A pharmacological approach to this multifactorial problem does not seem to be realistic, but a strategy to counteract anorexia and malnutrition can be put in place, with a multidimensional approach that should be aimed at countering the reversible causes of anorexia. Most of these conditions can be contrasted with dietary, environmental and social interventions (Table 2). Even the consequences of physiologic age-related alterations, causing primary anorexia, can be reduced. For example, slow gastric emptying may be contrasted by fractionating food intake into small digestible meals. Improving taste and flavor of the dishes may enhance blunted hunger.
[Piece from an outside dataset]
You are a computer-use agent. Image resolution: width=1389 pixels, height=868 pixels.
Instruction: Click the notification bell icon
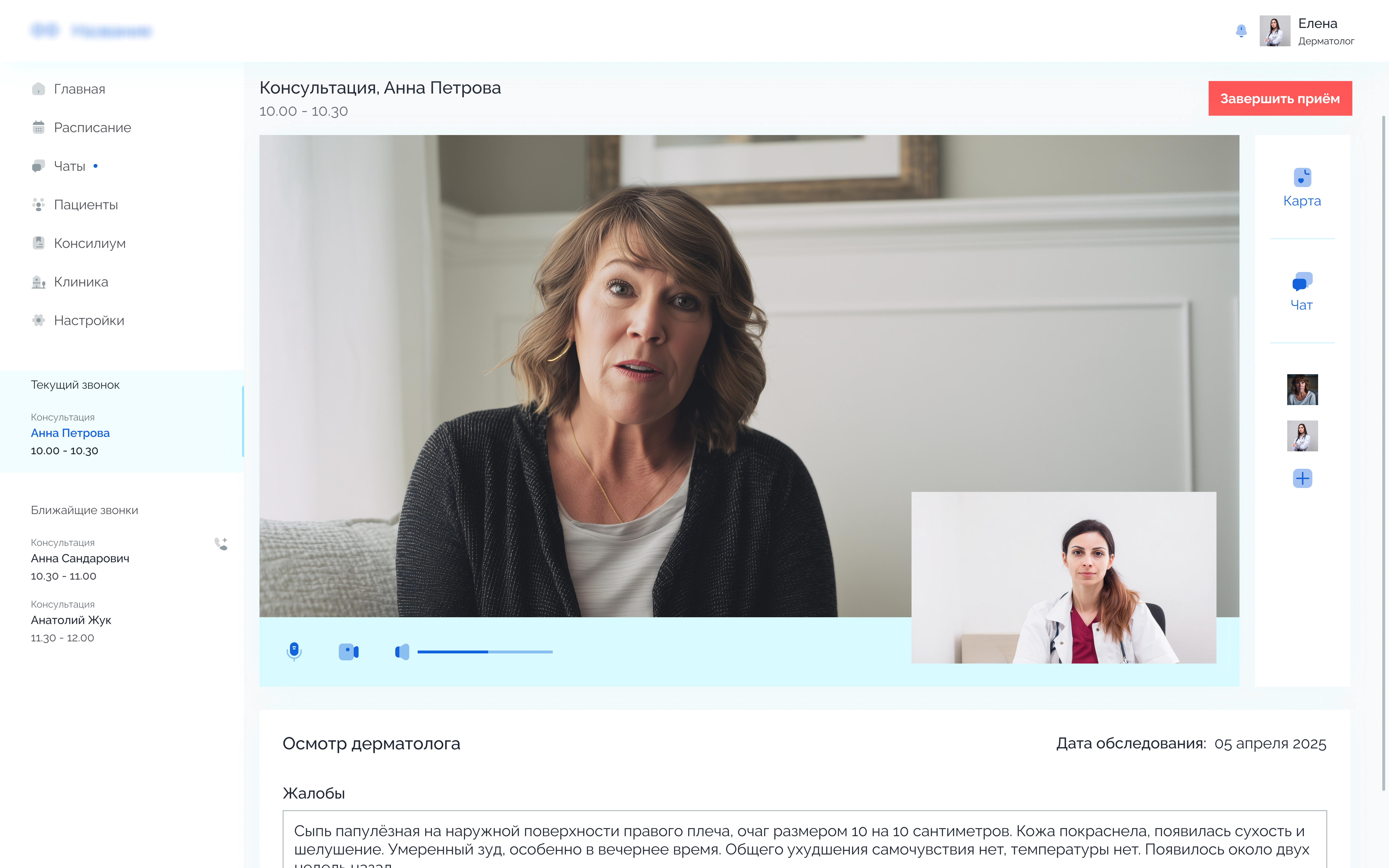[1241, 30]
Limiting the intake of CCK-stimulating foods, such as fats and proteins, may reduce excessive satiation CCK signal (Table 3).69,70
The Literature has not yet clarified all of the aspects of anorexia in the elderly. Many more peptides and mediators involved in energy homeostasis need to be tested in the older population, the complex integration of peripheral and central circuits needs to be further studied in humans. Little attention has been paid to the role of digestive and absorptive dysfunction on hunger and satiety control with aging. From basic research it is now time to boost nutritional and multidimensional intervention protocols.